Is it any wonder other ideas they have are not based in reality? Real life is not a movie. It’s make a buck to pay your bills. Do the real job and get paid for it or sit back on the outside making snide, uninformed comments, but no paycheck, about something you know nothing about.
Just like baseball fans in the stands who talk and make claims of knowledge yet can never seem to do anything well enough to get into the real game in front of them.
Peanut gallery at it’s best.
So tell me. What are all those latest 5-Takes kids doing? Did they get new careers or are they sitting at home trying to figure out what to do next to pay their bills?
Jim October 25, 2007
What an appropriate photo. The guy is, of course, the noted newsman Ron Burgundy from the movie Anchorman. His downfall begins when his co-anchor discovers that Ron will read A NY THING written on the TelePrompTer. Wacky antics ensue.

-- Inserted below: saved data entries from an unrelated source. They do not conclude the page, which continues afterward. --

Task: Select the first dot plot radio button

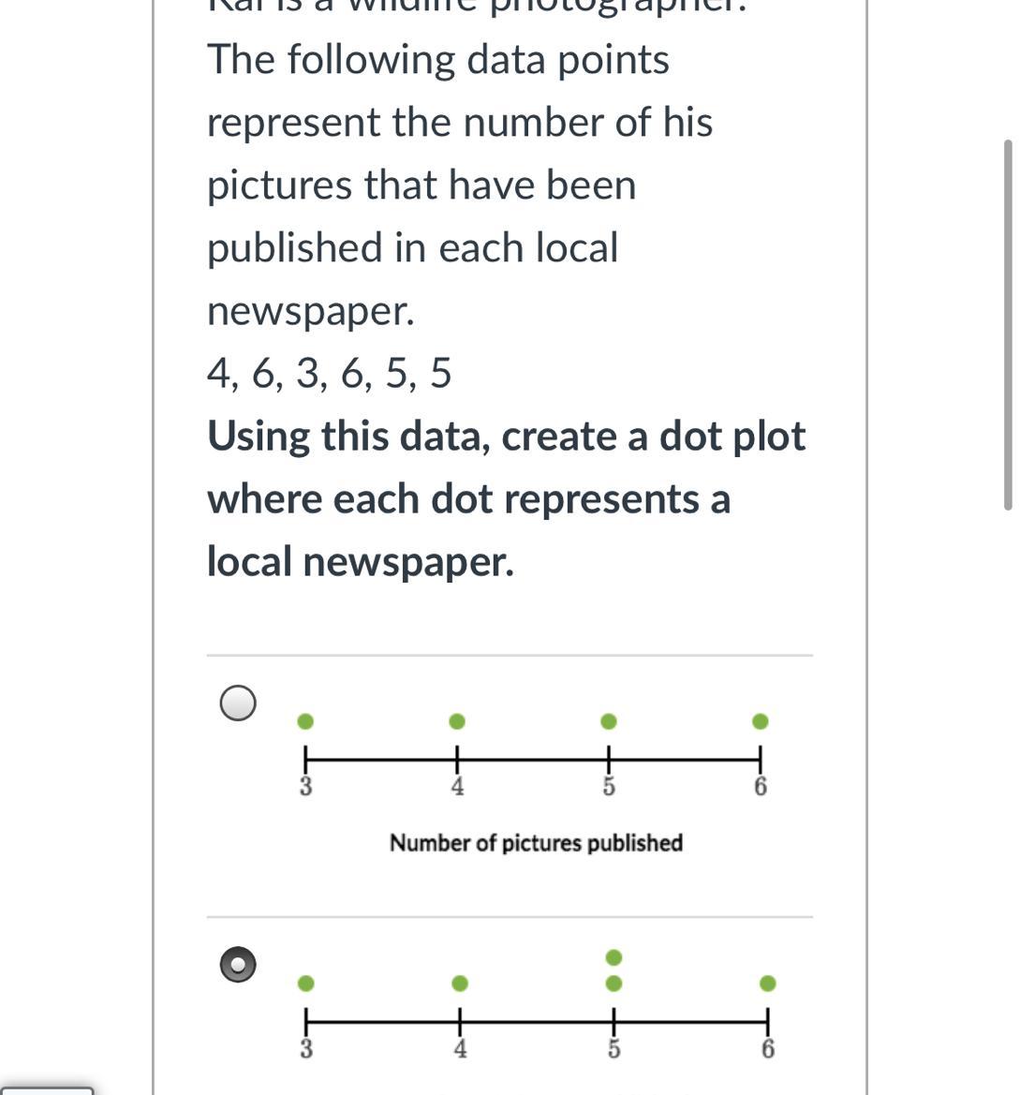Action: (238, 703)
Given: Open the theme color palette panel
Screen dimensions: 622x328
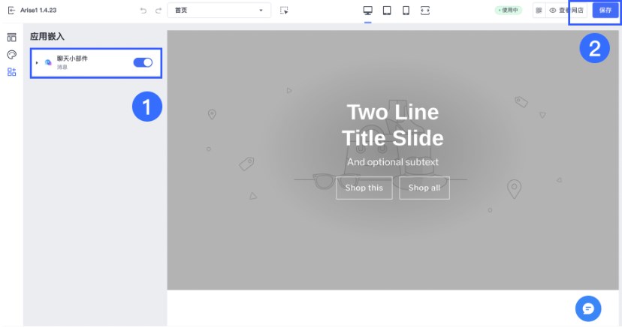Looking at the screenshot, I should pyautogui.click(x=11, y=55).
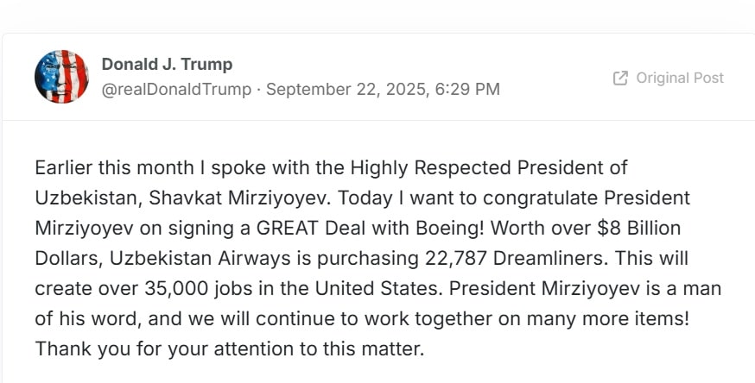Click the dot separator after the handle
This screenshot has width=755, height=383.
[259, 90]
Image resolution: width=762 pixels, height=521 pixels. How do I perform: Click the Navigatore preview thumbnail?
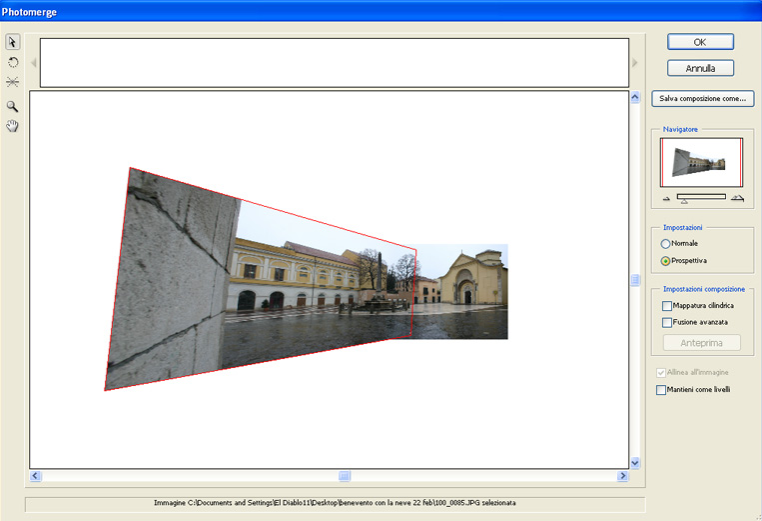(700, 162)
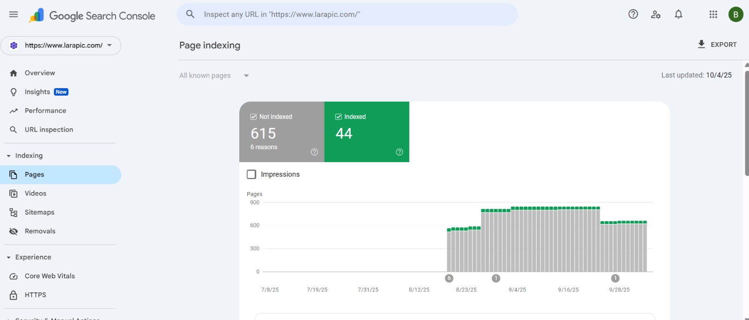Open the users and settings icon

click(655, 15)
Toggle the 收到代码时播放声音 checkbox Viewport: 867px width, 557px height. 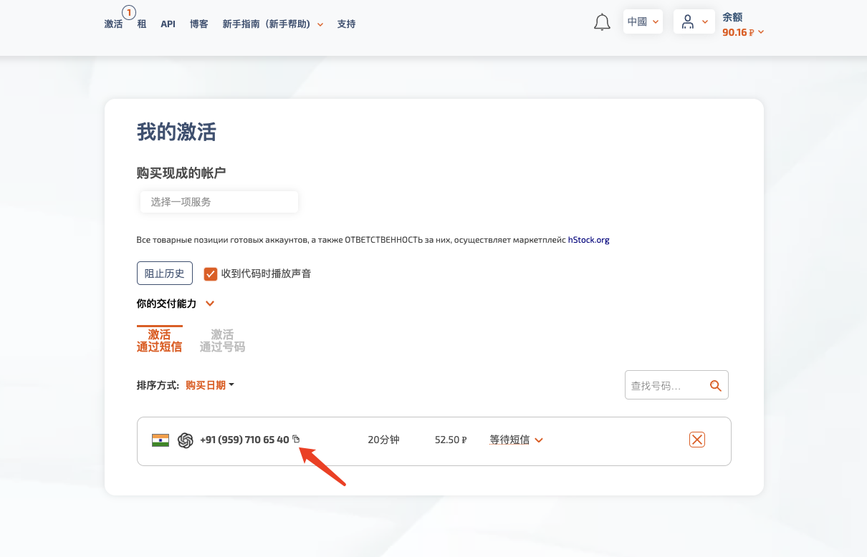coord(211,273)
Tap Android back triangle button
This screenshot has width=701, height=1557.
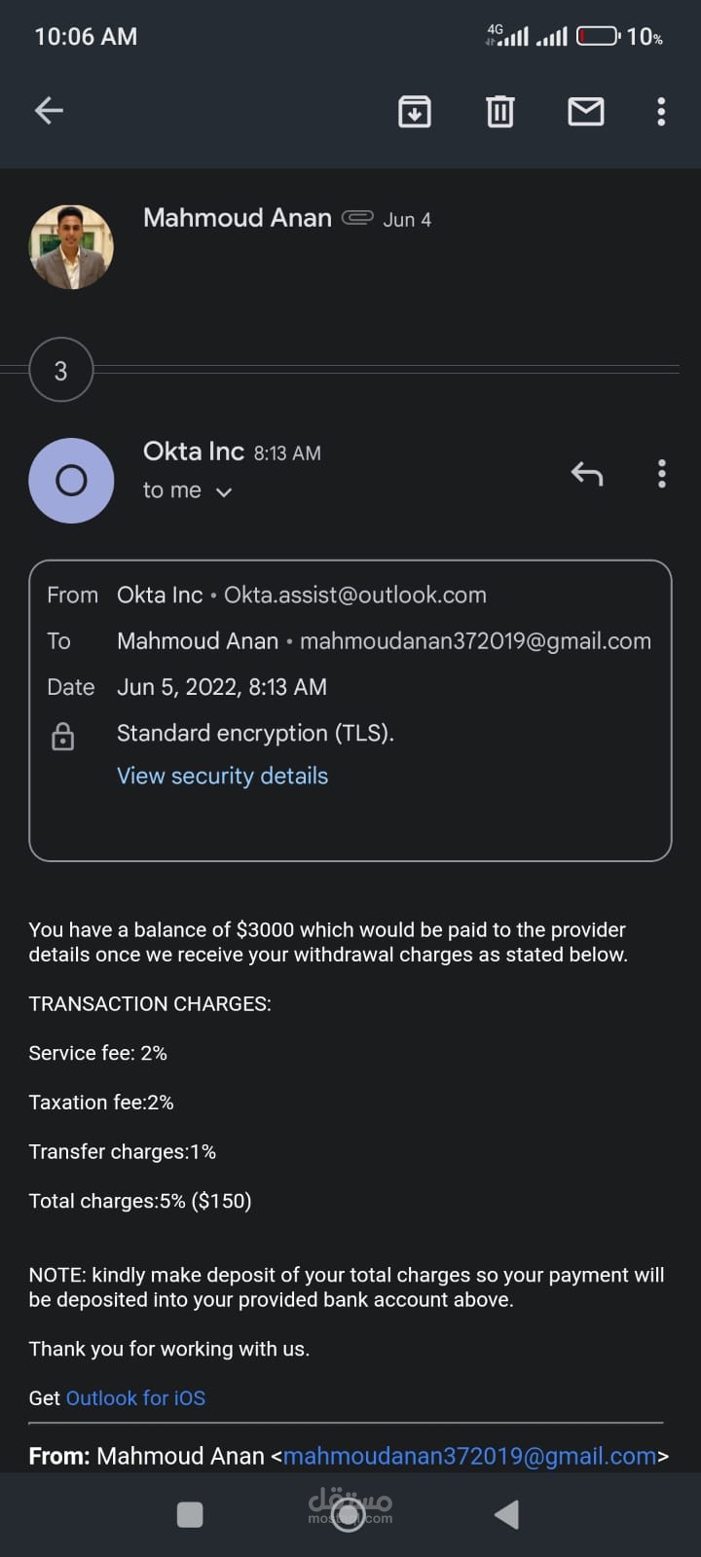[x=506, y=1514]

I also loved the news anchor in Die Hard who added “… as in Helsinki, Sweden.”
But my all-time favorite is from Groundhog Day, where Bill Murray tells Andie McDowell “That’s the sign of a good producer: Keep the talent happy.” Chris Elliott leans in and quips “Did he just call himself the Talent?”

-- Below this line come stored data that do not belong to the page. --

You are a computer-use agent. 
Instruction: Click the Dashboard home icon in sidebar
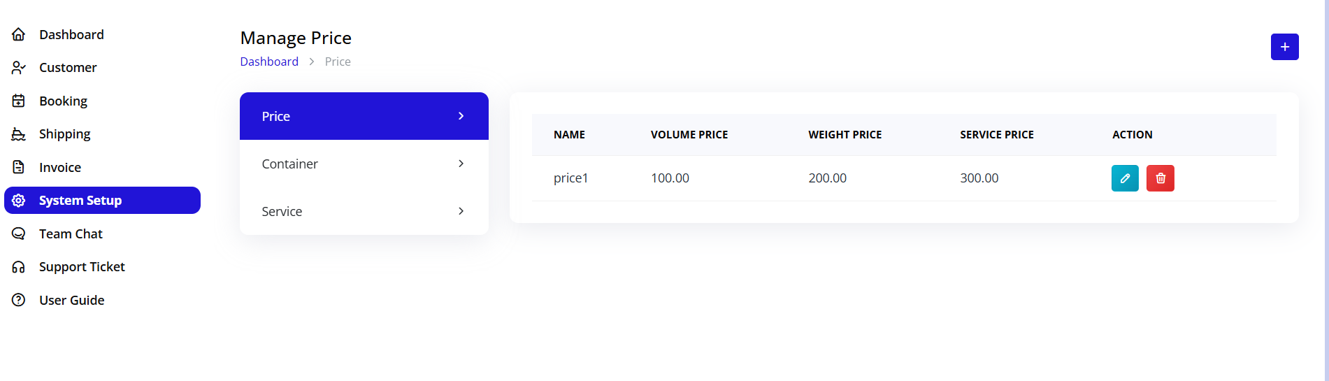tap(19, 34)
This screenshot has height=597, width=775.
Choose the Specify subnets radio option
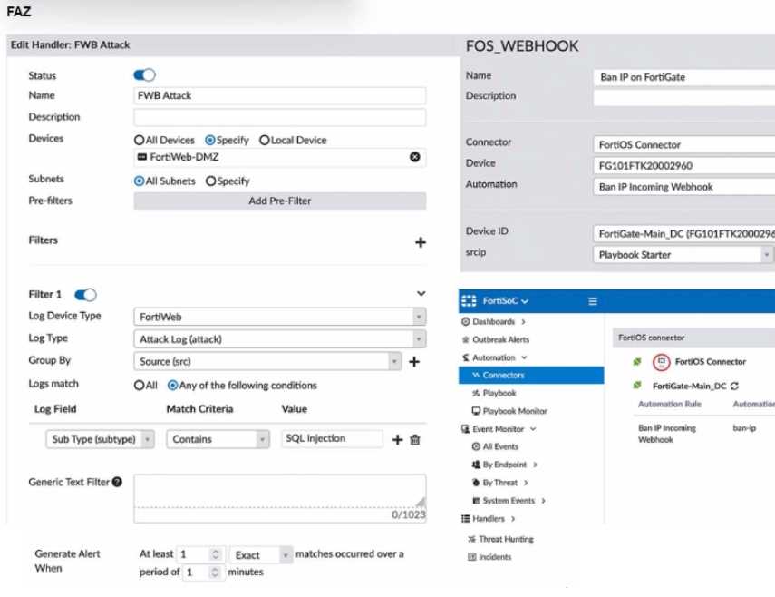pos(211,181)

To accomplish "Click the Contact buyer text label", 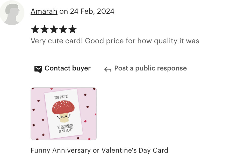I will click(68, 68).
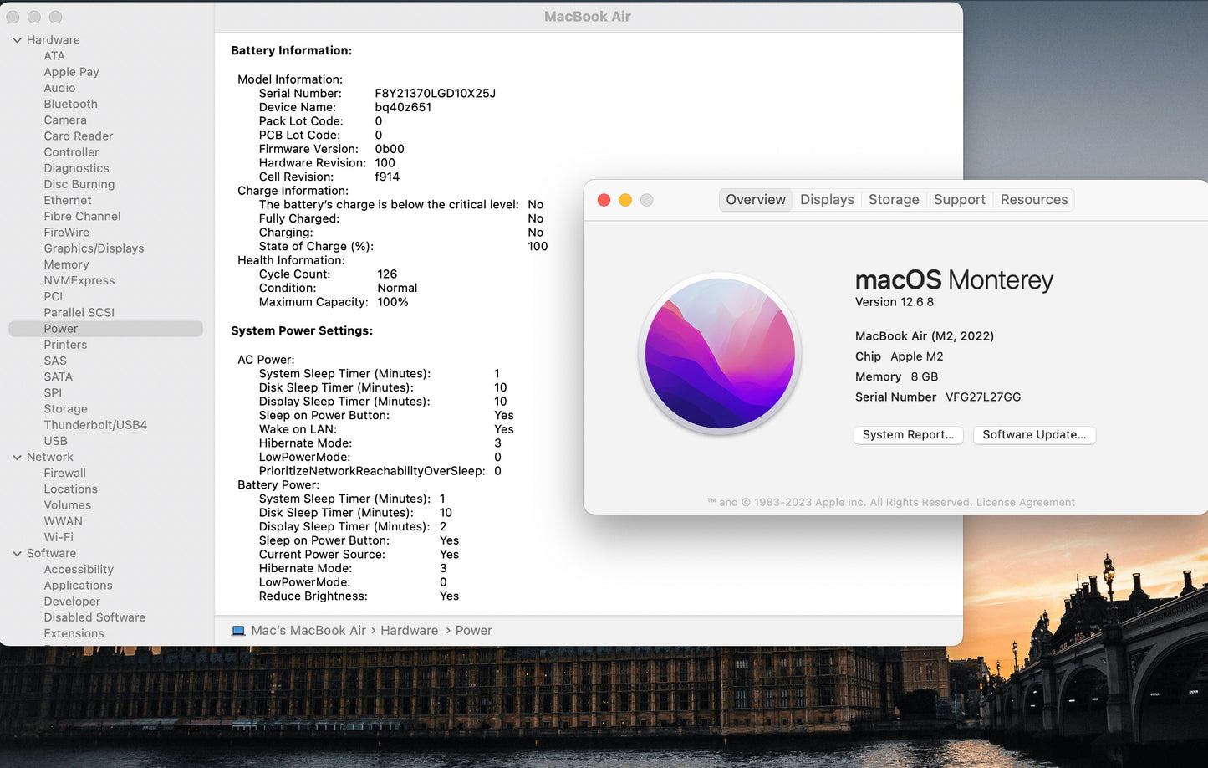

The talent is the sacred cow, but people actually do know the truth, though they might not want to look too hard at it. The movie producers at DreamWorks know the truth, which is how they could make Anchorman funny. We know the truth too, because a parody wouldn’t be funny if it weren’t true.
People eat Twinkies, but that’s because they don’t read the ingredients.
David Martin October 24, 2007
There’s talent and then there’s talent. Readers and rock stars. Lots of the former, precious few of the latter, it was ever thus. However, a new day of tech brings new issues. One need only listen in at the news shops where DTV is raising new concerns and discussions related to how readers “look.” This is another triumph of aesthetics or style over substance. While if may indeed be fair to suggest this is nothing new, this time around it’s style on steroids.
Michael is spot-on when he says we create these monsters. Increased performer “equity” is a natural consequence of our investment and good management.
Let me disagree with Michael on one point. Talent does make a difference. The 6:30 shows are good exhibits here. Three shows with almost identical story line-ups. The only real differences between the casts are the soft stories and the anchors. (The gang on West 57th would have us believe that local lead-ins are also in the mix) Yet, Charlie wins and Katie loses. All other things being equal people still tend to watch people they like for whatever reason and the reasons have nothing to do with logic.
Eric Blumer October 24, 2007
I was joking, of couse.
Aaron October 24, 2007
“And there does not have to be any inherent skill or value in their ‘journalistic skills’; the recognition and familiarity factor is enough.”
Yes and no. There’s a strong case to be made that on-air talent with strong journalistic skills DO get paid accordingly. That’s certainly the case in my market.
The change, I suspect, is that what management looks for in “talent” will shift as the audience shifts. Looking back in 10 years, we may see”Anchorman” as the turning point.
Being a pretty talking head has run its course, but there will always be a premium on contributors who connect with and draw a large audience. That’s paying for talent, and it won’t go away.